José Borrell, oportunidad y magisterio de un mensaje

Convergencia de pareceres sobre la ordenación y jerarquía de propósitos por el revuelto escenario de la política en el cruce de la cuestión nacional y el primado de la conveniencia partidaria. De un lado la cuestión nacional, la integridad de España, y de otro la integridad cronológica de la legislatura política. En ello, el titular de Exteriores en el Gobierno de Pedro Sánchez, José Borrell, como no podía ser de otro modo, ha venido a anteponer la sustancia nacional de España a la de la estabilidad parlamentaria del Gabinete en que se integra.
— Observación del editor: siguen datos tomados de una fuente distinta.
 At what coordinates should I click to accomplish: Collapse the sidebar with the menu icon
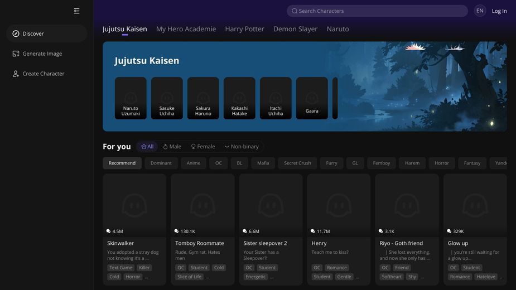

Nada nuevo.

De una parte, globalmente, su sabida posición de partida desde siempre; de otra, lo que fue su intervención frente a la pata de banco de Quim Torra en un evento político – cultural; de otra, su intervención en la sonada manifestación nacional habida, celebrada en Barcelona,  para embridar la imagen de la Ciudad Condal secuestrada ya sin freno entonces por las huestes del turbión separatista.

La circunstancia en que se ha producido la declaración borreliana de ahora alumbra el otro flanco de la realidad en que flota/navega el navío singular del actual Gobierno, armado de tan plurales y heteróclitos materiales ideológicos y políticos.